The Traditional Ways to Learn
There are two traditional ways to learn cryptography.If you want a book to augment your journey in either traditional path, I recommend Serious Cryptography by Jean-Philippe Aumasson.
Academic Cryptography
The traditional academic way to learn cryptography involves a lot of self-study about number theory, linear algebra, discrete mathematics, probability, permutations, and field theory.You’d typically start off with classical ciphers (Caesar, etc.) then work your way through the history of ciphers until you finally reach an introduction to the math underpinning RSA and Diffie-Hellman, and maybe taught about Schneier’s Law and cautioned to only use AES and SHA-2… and then you’re left to your own devices unless you pursue a degree in cryptography.
The end result of people carelessly exploring this path is a lot of designs like Telegram’s MTProto that do stupid things with exotic block cipher modes and misusing vanilla cryptographic hash functions as message authentication codes; often with textbook a.k.a. unpadded RSA, AES in ECB, CBC, or some rarely-used mode that the author had to write custom code to handle (using ECB mode under the hood), and (until recently) SHA-1.
People who decide to pursue cryptography as a serious academic discipline will not make these mistakes. They’re far too apt for the common mistakes. Instead, they run the risk of spending years involved in esoteric research about homomorphic encryption, cryptographic pairings, and other cool stuff that might not see real world deployment (outside of novel cryptocurrency hobby projects) for five or more years.
That is to say: Academia is a valid path to pursue, but it’s not for everyone.
If you want to explore this path, Cryptography I by Dan Boneh is a great starting point.
Security Industry-Driven Cryptography
The other traditional way to learn cryptography is to break existing cryptography implementations. This isn’t always as difficult as it may sound: Reverse engineering video games to defeat anti-cheat protections has led several of my friends into learning about cryptography.For security-minded folks, the best place to start is the CryptoPals challenges. Another alternative is CryptoHack.
There are also plenty of CTF events all year around, but they’re rarely a good cryptography learning exercise above what CryptoPals offers. (Though there are notable exceptions.)

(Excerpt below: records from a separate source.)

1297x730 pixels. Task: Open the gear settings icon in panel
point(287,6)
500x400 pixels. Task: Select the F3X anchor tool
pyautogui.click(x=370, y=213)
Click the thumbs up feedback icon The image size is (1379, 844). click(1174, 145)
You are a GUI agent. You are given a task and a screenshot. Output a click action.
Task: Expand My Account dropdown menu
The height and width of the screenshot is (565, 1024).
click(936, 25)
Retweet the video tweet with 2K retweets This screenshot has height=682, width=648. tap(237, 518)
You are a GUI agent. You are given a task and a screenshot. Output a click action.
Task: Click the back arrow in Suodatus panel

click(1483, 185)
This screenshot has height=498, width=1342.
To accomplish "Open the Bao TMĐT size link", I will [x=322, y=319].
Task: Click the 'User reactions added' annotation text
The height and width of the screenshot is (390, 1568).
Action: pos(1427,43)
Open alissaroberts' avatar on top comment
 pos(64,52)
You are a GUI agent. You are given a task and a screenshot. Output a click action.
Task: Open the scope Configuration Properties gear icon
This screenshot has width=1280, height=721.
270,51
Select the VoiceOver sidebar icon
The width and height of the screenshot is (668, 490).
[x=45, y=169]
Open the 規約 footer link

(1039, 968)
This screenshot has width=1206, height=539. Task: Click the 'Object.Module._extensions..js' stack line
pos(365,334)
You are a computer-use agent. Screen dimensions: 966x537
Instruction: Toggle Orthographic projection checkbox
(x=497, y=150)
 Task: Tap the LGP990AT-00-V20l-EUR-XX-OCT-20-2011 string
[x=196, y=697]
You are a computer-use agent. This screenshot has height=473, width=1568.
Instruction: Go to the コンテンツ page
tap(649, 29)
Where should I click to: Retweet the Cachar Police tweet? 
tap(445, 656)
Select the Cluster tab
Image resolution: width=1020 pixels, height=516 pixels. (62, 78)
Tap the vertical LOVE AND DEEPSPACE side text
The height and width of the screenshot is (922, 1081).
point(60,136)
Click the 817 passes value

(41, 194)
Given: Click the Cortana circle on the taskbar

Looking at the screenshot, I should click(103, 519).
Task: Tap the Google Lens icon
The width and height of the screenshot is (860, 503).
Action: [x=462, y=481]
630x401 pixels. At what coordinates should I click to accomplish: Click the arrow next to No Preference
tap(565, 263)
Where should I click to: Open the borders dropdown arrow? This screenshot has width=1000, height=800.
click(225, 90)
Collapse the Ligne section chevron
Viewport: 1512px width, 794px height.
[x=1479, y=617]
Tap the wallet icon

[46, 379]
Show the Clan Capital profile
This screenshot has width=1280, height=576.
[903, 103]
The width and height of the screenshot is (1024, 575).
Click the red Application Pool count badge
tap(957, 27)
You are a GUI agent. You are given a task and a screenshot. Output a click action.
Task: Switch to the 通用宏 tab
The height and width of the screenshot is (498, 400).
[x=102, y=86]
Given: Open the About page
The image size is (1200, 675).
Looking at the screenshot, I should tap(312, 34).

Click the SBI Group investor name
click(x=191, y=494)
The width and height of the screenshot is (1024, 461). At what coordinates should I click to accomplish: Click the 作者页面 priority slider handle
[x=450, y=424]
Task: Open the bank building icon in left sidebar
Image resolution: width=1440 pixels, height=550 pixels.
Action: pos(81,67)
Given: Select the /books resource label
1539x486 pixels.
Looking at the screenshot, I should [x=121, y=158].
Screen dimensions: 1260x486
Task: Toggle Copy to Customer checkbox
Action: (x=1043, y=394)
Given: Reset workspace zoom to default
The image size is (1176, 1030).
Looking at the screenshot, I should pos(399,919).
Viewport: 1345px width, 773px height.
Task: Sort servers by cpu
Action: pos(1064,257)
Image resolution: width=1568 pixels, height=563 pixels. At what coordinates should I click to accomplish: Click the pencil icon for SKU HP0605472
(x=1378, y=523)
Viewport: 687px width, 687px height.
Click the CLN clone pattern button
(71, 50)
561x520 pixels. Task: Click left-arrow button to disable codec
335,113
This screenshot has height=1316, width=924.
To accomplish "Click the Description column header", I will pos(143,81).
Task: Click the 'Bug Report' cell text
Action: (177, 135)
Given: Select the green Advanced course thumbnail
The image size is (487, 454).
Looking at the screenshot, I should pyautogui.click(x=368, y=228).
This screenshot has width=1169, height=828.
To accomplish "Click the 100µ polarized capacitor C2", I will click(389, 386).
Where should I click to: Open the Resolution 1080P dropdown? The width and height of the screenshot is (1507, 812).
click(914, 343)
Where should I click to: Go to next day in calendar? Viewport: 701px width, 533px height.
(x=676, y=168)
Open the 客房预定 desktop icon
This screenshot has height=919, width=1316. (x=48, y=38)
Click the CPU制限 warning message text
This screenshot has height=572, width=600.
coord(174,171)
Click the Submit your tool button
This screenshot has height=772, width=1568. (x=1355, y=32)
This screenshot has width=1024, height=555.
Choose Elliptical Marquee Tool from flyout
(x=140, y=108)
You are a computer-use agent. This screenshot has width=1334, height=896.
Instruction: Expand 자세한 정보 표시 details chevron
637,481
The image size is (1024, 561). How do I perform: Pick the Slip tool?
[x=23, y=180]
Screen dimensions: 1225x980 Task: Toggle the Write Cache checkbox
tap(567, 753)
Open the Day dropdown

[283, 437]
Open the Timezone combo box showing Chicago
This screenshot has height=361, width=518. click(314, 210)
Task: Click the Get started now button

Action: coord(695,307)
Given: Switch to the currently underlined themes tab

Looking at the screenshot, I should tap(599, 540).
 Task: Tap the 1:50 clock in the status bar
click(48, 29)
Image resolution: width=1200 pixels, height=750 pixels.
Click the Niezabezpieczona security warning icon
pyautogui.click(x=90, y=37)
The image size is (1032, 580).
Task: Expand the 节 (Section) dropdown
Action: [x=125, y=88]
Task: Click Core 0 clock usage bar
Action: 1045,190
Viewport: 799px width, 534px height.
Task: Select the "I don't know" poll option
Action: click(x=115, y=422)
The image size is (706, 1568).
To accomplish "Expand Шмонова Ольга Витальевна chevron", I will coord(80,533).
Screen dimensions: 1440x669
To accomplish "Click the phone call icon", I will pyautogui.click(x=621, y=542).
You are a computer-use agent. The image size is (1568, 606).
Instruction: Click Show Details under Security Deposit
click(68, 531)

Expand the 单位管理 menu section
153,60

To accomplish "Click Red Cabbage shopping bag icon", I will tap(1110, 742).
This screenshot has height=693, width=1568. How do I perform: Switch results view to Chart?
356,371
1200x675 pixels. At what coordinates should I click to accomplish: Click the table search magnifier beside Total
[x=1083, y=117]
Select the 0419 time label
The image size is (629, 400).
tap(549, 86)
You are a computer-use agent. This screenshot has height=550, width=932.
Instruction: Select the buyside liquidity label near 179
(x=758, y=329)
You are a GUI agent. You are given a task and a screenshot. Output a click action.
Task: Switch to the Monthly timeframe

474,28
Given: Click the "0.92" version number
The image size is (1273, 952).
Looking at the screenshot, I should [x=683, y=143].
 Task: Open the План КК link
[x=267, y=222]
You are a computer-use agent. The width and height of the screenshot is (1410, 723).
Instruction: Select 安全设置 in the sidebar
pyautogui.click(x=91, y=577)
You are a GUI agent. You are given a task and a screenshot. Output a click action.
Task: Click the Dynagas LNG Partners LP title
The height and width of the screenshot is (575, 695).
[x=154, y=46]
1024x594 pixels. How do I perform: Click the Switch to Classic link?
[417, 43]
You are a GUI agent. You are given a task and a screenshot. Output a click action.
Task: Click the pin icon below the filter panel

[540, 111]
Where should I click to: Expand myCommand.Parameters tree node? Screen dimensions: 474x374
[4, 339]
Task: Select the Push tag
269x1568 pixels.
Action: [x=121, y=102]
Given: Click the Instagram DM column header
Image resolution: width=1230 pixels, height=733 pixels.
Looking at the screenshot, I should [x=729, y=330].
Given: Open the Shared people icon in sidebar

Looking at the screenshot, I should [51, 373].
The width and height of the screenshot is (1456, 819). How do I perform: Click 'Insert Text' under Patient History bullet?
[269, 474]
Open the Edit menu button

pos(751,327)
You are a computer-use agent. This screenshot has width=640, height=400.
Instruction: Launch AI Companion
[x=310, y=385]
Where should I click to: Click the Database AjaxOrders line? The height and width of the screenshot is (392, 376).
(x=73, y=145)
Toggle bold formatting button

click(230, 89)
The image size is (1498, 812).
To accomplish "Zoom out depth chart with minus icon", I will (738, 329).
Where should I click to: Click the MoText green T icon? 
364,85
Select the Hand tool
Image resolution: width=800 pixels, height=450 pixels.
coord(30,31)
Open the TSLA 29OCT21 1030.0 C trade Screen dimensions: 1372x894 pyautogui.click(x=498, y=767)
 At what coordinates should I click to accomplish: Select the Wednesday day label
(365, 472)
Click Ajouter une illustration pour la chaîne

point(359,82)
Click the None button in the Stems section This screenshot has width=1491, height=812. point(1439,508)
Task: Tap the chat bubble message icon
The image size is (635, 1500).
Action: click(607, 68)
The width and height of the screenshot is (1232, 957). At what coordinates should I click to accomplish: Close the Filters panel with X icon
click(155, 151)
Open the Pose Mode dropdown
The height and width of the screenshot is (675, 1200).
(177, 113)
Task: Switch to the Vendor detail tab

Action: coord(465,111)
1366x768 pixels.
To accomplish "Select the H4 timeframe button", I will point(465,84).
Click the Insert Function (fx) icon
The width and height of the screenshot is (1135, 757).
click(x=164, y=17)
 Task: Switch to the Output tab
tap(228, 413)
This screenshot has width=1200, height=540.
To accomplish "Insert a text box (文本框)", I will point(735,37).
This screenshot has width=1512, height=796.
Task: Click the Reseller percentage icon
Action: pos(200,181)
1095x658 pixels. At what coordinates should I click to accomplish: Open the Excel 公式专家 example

A Practical Approach to Learning Cryptography
Art by Kyume.If you’re coming from a computer programming background and want to learn cryptography, the traditional approaches carry the risk of Reasoning By Lego.
Instead, the approach I recommend is to start gaining experience with the safest, highest-level libraries and then slowly working your way down into the details.
This approach has two benefits:
- If you have to implement something while you’re still learning, your knowledge and experience is stilted towards “use something safe and secure” not “hack together something with Blowfish in ECB mode and MD5 because they’re familiar”.
- You can let your own curiosity guide your education rather than follow someone else’s study guide.
To illustrate what this looks like, here’s how a JavaScript developer might approach learning cryptography, starting from the most easy-mode library and drilling down into specifics.
Super Easy Mode: DholeCrypto
Disclaimer: This is my project.Dhole Crypto is an open source library, implemented in JavaScript and PHP and powered by libsodium, that tries to make security as easy as possible.
I designed Dhole Crypto for securing my own projects without increasing the cognitive load of anyone reviewing my code.
If you’re an experienced programmer, you should be able to successfully use Dhole Crypto in a Node.js/PHP project. If it does not come easy, that is a bug that should be fixed immediately.
Easy Mode: Libsodium
Using libsodium is slightly more involved than Dhole Crypto: Now you have to know what a nonce is, and take care to manage them carefully.Advantage: Your code will be faster than if you used Dhole Crypto.
Libsodium is still pretty easy. If you use this cheat sheet, you can implement something secure without much effort. If you deviate from the cheat sheet, pay careful attention to the documentation.
If you’re writing system software (i.e. programming in C), libsodium is an incredibly easy-to-use library.
Moderate Difficulty: Implementing Protocols
Let’s say you’re working on a project where libsodium is overkill, and you only need a few cryptography primitives and constructions (e.g. XChaCha20-Poly1305). A good example: In-browser JavaScript.Instead of forcing your users to download the entire Sodium library, you might opt to implement a compatible construction using JavaScript implementations of these primitives.
Since you have trusted implementations to test your construction against, this should be a comparatively low-risk effort (assuming the primitive implementations are also secure), but it’s not one that should be undertaken without all of the prior experience.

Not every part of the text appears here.